We been cannin the bacon bits an pieces cause it be lots cheaper. It ain't always nice longe strips, but that don't bother me none. just like havin the bacon on hand.

Any yall canned yer lard yet? Just sayin.

Couple weeks I'm gonna can some more smoked pork butt. Just bout got the last a that used up.

See what lay head a yall there 8DS? One thin just leads ta another an next thin yall know yer ready fer bout anythin. Over time yall will find out how handy it be ta have that there extra food on hand. We don't make "extra trips" ta the store cause we already got it on hand. We just add anythin we use offin the shelves back onta the grocery list so we get it replaced. An like I've said fore, ya know what be in yer food when ya make it yerself!

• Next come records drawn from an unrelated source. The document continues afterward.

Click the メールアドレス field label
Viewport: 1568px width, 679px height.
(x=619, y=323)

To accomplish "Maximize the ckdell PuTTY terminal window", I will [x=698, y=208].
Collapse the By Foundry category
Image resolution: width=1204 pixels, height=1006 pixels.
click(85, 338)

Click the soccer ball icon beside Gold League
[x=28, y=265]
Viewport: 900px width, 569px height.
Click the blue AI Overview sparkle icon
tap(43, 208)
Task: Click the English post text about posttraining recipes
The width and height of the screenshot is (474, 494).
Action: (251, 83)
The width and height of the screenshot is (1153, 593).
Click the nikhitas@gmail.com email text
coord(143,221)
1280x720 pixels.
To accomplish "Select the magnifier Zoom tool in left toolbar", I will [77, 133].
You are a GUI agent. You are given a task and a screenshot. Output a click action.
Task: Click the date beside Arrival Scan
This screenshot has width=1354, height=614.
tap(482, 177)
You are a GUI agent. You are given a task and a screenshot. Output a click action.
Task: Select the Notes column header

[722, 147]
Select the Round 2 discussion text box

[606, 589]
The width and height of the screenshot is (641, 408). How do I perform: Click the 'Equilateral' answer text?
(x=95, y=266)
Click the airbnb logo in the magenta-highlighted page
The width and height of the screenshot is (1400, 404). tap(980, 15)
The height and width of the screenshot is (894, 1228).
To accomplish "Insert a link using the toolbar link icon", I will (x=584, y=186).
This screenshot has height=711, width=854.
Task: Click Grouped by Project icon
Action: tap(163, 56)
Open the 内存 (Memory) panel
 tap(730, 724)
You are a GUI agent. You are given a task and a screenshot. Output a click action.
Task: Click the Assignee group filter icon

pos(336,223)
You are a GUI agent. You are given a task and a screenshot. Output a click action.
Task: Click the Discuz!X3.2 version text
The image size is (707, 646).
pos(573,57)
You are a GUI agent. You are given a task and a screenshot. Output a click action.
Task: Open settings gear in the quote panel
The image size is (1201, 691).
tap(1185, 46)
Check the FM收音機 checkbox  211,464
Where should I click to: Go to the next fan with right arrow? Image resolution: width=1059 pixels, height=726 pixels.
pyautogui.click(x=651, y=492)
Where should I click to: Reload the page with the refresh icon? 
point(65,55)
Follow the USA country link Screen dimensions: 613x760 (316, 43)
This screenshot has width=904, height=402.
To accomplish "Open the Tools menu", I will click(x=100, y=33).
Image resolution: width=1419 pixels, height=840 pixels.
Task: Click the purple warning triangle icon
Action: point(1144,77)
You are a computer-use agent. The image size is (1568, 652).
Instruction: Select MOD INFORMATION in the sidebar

Here be a hint fer ya, ifin ya got a dollar store round ya, I get lots a my seasonins from them. I get the big containers a cinnamon fer a buck. In the store that same container be over 6! I just vac seal em (also vac seal stuff in mylar) so I got em when were gonna need em. That'll be one thin hard ta find someday, be seasonin.


----------



## ksmama10 (Sep 17, 2012)

8thDayStranger said:


> I have never used a pressure canner. My wife's family is as country as you get and her grandmother cans regularly so I will be stopping by for lessons. One of my fondest memories of my grandma is her standing in the kitchen with my uncles motorcycle helmet on canning beans. Apparently she had a jar explode one time so she always had a helmet on after that bless her heart.


I'm smiling at the mental image of your grandma canning in that motorcycle helmet...smart lady!


----------



## OldCootHillbilly (Jul 9, 2010)

*Canned Cornbread*

Here be a youtubed vid on it:





An the foller up:





Course I'd leave out the spam! Yuck, I'll eat it ifin I gotta, I just ain't no kinda fan a it.

An like usuall, the disclaimer: This ain't approved by the food gods, ifin ya do it ya do so at yer own risk. Many thins aren't approved no more, yall take responsibility a yer own life. Me, I ain't got no problem with it.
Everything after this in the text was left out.